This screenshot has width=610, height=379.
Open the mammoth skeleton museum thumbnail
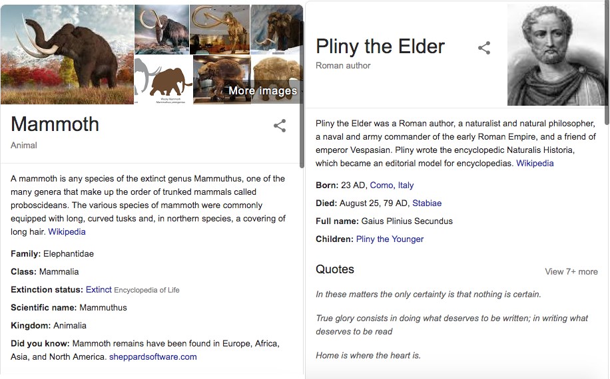pyautogui.click(x=220, y=29)
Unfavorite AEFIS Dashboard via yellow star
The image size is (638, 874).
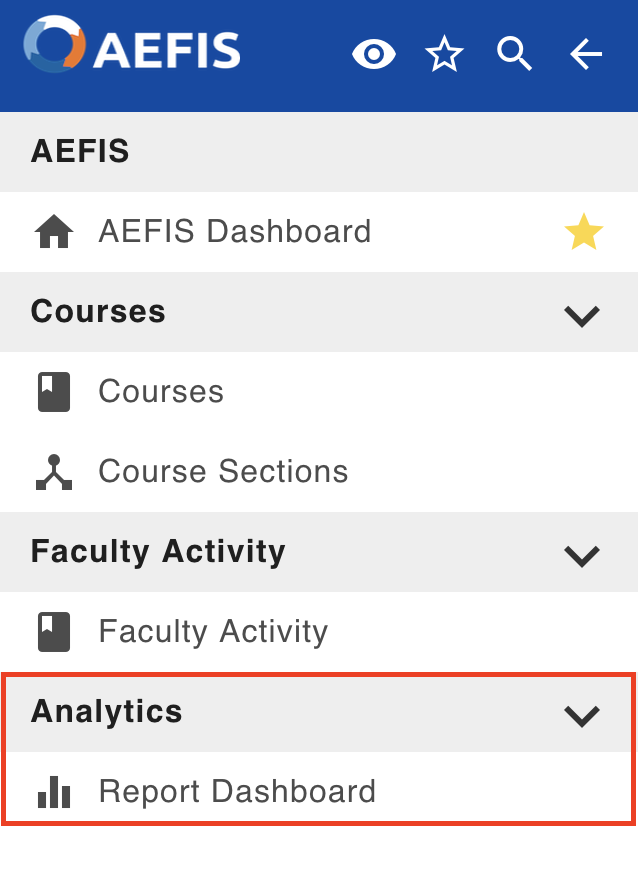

—————

Your instructions → For this copy, leave pictures out and reproduce the lines from the one bearing "Open the mammoth skeleton museum thumbnail" through the final line of the listing above, both ends included.

Response to the exercise →
Open the mammoth skeleton museum thumbnail
pyautogui.click(x=220, y=29)
Unfavorite AEFIS Dashboard via yellow star
The image size is (638, 874).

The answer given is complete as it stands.